Izzy Lang

No. 29, 39
- Position: Running back

Personal information
- Born: February 2, 1942 Tampa, Florida, U.S.
- Died: October 10, 2008 (aged 66) Sunset Park, Brooklyn, New York, U.S.
- Listed height: 6 ft 1 in (1.85 m)
- Listed weight: 232 lb (105 kg)

Career information
- High school: George S. Middleton (Tampa)
- College: Tennessee State (1960-1963)
- NFL draft: 1964 (18th round, 240th overall pick)

Career history
- Philadelphia Eagles (1964–1968); Los Angeles Rams (1969);

Career NFL statistics
- Rushing yards: 873
- Rushing average: 3.6
- Receptions: 63
- Receiving yards: 554
- Total touchdowns: 8
- Stats at Pro Football Reference

= Izzy Lang =

American football player (1942–2008)

Israel Alvin "Izzy" Lang (February 2, 1942 - October 10, 2008) was an American professional football player who was a running back for six seasons in the National Football League (NFL). He was selected by the Philadelphia Eagles in the 18th round of the 1964 NFL draft. He played for the Eagles from 1964–1968, and the Los Angeles Rams in 1969. He played college football for the Tennessee State Tigers.

==Professional career==

===Philadelphia Eagles===
Lang was selected by the Philadelphia Eagles in the 18th round (240th overall) of the 1964 NFL draft. He was mainly a backup during his first two seasons in the NFL, and he earned the starting running back job in 1966 NFL season. In the season-opener against the St. Louis Cardinals, Lang rushed for 65 yards on 16 carries. In week 2, he rushed for 114 yards on 16 attempts. Lang was named Most Valuable Player of the 1966 Playoff Bowl, even though he did not start in the game. The Eagles lost the game to the Baltimore Colts, 20–14.

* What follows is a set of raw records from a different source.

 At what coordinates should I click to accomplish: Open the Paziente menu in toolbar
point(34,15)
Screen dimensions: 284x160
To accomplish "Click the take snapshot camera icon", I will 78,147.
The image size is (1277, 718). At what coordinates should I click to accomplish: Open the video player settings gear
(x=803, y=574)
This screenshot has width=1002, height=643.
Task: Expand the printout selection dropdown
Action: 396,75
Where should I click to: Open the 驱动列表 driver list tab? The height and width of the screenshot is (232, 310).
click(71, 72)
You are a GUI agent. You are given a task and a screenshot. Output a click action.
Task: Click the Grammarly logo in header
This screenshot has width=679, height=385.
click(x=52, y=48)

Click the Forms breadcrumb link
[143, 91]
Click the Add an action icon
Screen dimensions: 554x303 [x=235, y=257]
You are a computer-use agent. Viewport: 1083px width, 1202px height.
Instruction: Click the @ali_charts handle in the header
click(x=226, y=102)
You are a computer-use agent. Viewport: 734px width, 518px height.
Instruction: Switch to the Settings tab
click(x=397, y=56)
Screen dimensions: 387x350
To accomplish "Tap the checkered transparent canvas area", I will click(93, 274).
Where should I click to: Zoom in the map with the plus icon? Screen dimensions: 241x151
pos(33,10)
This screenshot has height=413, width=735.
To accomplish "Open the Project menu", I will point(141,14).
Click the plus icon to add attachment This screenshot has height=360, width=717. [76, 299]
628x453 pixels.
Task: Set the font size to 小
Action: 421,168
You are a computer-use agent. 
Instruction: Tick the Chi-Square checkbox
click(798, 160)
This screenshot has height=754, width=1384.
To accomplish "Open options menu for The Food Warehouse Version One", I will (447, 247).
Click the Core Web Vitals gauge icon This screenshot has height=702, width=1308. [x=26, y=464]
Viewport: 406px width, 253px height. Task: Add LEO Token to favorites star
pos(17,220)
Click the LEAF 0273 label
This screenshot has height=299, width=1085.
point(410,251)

In 1968, Lang rushed for 235 yards on 35 carries. After the season, he asked to be traded from the team.

===Los Angeles Rams===
On July 7, 1969, Lang was traded to the Los Angeles Rams in exchange for defensive end John Zook and wide receiver Harold Jackson. He retired after the season.

==After football==
Lang made an appearance in the 1970 film Where's Poppa? as Muthafucka.

Lang was arrested 24 times after his retirement. On November 15, 1988, he was arrested for impersonating then-New York Giants running back Joe Morris by forging checks. He had convinced United Jersey Bank to cash a check in Morris' name. He had also impersonated Lawrence Taylor, Leonard Marshall and Doug Williams. He is buried at Hart Island (Bronx).